I'm probably making a silly mistake or Wolfram Alpha is lying to me.

Question: Find the value of c and d.

3d=13-2c

\frac{3c+d}{2}=8

Rearranged, simplified and multiply each equation by 2:

6d+4c=26
d+3c=16

Now find the common multiple which in my case I will use 12:

18d+12c=78
-4d-12c=-64

Then add them and find what d is worth:

14d=14

d=1

Now when I plug this back into the equation, I will use the first one:

3(1)+2c=13
3+2(c)=13
c=5

d=1, c=5

What am I doing wrong? Sorry if this is the long winded way to do it.

 

[jbunniii]

Your answer is correct, as you can verify by plugging $d = 1$ and $c = 5$ into the two given equations.

 

[uperkurk]

Your answer is correct, as you can verify by plugging $d = 1$ and $c = 5$ into the two given equations.

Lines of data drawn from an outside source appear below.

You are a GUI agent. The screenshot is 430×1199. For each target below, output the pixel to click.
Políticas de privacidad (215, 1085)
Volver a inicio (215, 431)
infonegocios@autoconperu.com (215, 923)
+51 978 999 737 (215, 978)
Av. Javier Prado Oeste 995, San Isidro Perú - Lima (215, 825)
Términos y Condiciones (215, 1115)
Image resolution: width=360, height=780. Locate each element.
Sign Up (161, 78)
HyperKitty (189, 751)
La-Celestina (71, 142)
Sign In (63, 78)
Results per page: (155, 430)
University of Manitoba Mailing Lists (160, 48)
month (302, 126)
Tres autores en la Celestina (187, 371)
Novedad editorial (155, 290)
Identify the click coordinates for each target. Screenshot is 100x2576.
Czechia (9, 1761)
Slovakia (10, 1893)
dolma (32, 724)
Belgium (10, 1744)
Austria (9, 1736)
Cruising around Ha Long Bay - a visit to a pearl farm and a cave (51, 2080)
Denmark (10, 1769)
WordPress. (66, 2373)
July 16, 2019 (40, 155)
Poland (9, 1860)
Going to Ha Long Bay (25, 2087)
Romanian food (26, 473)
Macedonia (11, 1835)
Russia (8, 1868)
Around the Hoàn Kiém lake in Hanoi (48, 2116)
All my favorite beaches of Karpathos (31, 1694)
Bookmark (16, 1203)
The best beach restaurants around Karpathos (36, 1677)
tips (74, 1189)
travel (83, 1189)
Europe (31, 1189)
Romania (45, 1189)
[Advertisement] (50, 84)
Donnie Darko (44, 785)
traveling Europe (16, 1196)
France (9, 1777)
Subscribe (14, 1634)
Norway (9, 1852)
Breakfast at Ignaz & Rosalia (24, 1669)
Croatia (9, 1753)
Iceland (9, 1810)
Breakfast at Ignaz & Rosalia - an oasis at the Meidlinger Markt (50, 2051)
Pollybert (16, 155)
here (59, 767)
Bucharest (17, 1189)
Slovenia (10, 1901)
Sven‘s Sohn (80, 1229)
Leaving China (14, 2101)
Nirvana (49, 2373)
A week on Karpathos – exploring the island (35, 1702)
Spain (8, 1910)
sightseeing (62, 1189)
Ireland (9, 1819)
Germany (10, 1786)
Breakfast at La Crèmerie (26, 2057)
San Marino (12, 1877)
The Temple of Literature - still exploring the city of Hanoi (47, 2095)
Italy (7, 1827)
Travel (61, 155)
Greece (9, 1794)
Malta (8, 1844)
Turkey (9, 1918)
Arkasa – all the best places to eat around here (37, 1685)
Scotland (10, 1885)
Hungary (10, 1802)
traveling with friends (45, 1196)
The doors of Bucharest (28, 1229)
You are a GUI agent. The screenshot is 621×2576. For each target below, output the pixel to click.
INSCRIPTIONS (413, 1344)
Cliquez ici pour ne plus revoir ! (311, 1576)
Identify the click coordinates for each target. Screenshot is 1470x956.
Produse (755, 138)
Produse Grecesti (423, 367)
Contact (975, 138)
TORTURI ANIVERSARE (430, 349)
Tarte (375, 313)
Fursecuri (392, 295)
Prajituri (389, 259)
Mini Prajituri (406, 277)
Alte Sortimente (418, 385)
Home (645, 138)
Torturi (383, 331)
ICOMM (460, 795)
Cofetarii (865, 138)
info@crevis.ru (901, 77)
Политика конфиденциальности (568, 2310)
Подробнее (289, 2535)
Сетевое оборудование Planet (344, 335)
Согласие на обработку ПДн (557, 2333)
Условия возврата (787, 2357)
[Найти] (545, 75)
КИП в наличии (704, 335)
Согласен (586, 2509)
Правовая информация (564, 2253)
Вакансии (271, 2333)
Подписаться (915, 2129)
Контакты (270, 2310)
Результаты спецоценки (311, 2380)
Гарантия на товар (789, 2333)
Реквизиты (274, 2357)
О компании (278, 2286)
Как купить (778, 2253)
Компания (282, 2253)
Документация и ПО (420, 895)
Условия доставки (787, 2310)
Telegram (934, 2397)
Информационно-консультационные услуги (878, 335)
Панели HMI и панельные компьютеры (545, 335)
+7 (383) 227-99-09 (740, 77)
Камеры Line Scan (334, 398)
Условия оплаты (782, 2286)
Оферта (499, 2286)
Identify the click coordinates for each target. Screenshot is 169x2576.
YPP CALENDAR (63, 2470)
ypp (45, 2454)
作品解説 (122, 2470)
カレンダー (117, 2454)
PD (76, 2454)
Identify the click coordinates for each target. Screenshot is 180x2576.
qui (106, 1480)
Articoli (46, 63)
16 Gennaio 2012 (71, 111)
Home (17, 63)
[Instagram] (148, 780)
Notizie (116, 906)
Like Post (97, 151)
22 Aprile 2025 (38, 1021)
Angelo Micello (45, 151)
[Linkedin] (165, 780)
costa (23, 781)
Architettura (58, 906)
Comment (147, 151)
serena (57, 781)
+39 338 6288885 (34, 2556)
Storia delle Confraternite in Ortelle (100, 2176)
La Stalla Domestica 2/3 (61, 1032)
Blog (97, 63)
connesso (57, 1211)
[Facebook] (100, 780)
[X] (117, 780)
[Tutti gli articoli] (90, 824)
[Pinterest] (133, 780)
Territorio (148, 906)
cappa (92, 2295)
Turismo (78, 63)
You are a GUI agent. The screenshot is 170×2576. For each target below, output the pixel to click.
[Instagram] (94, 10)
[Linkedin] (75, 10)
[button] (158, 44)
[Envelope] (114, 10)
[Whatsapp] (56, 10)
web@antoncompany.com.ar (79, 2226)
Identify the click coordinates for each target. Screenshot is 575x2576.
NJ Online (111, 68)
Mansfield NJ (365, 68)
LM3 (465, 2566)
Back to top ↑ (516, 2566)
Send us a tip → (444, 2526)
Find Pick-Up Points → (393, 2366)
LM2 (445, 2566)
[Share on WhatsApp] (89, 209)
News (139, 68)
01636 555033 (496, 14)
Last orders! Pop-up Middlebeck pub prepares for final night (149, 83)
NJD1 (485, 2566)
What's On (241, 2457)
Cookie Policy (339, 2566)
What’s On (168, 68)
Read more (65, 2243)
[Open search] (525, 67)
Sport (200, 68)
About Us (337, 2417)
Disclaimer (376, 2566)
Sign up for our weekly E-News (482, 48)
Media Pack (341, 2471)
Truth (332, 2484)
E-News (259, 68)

So Wolfram is lying to me it seems?

Wolfram says the answer is c=\frac{35}{16}, d=\frac{23}{8}

 

[jbunniii]

So Wolfram is lying to me it seems?

Wolfram says the answer is c=\frac{35}{16}, d=\frac{23}{8}

It seems more likely that you didn't enter the problem correctly into Wolfram Alpha.

 

[AlephZero]

I think you told Wolfram the second equation was
$$3c + \frac d 2 = 8$$

 

[uperkurk]

I think you told Wolfram the second equation was
$$3c + \frac d 2 = 8$$

Yes, looking back that is what is shows under "Input Result" How would I input the correct format?

 

[Mark44]

Yes, looking back that is what is shows under "Input Result" How would I input the correct format?

If you meant this:
$$ \frac{3c + d}{2}$$

you should have written it as (3c + d)/2.

Also, there was some wasted effort when you multiplied the first equation by 2. You didn't need to do that.

 

[micromass]

Yes, looking back that is what is shows under "Input Result" How would I input the correct format?

Use correct brackets.